[Provided text]
------------
The Knicks recently closed out the season, finishing with a 29-53 record. This, however, should not be a surprise or a disappointment to anyone.
It is simply what was expected. The Knicks have now gone several seasons without a “star” player. Seven-time all-star Tracy McGrady was acquired by the team at the trading deadline, and the move was met with much hype that T-Mac could possibly fill that star void the Knicks have been desperate to fill.
Instead, he was outplayed by players such as David Lee, Danillo Gallinari, and even former D-League standout Bill Walker.
From a competitive standpoint, one could say that the trade was made too late in the season because T-Mac did not have enough time to gel with teammates. By February, the season was already lost. Nevertheless, based on his play during his 24-game stint, I am not sure he would have made more of a difference had he arrived any earlier.
I wish him good luck with his further rehab. I do, however, wish him happy trails elsewhere. I don’t believe there will be a spot for him on the roster next season.
------------
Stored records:
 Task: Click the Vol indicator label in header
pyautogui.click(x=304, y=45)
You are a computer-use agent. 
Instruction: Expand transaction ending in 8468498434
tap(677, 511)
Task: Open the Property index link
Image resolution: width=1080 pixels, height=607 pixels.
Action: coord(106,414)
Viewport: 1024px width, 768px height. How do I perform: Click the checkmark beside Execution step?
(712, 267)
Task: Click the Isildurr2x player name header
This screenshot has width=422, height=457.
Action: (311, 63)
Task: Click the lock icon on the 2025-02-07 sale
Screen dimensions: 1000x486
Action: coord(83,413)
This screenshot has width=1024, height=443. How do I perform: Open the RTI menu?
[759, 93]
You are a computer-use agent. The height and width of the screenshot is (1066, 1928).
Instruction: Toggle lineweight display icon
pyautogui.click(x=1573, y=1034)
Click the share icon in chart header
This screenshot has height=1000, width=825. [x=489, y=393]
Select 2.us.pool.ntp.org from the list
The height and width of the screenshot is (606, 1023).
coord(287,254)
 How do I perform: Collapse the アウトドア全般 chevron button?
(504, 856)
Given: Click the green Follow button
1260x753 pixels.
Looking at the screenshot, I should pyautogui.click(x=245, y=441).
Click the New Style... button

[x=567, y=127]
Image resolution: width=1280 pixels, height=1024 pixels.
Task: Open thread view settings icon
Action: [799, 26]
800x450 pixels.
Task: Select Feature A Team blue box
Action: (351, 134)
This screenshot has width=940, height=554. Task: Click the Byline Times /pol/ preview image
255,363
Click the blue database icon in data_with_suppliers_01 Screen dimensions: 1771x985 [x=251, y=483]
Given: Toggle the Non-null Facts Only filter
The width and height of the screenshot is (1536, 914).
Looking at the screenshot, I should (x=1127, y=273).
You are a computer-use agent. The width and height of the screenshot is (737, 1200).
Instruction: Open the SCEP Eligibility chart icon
------------
[Exercise]
Reproduce the passage of the Knicks season recap from "From a competitive" up to and including "arrived any earlier.".

[Result below]
From a competitive standpoint, one could say that the trade was made too late in the season because T-Mac did not have enough time to gel with teammates. By February, the season was already lost. Nevertheless, based on his play during his 24-game stint, I am not sure he would have made more of a difference had he arrived any earlier.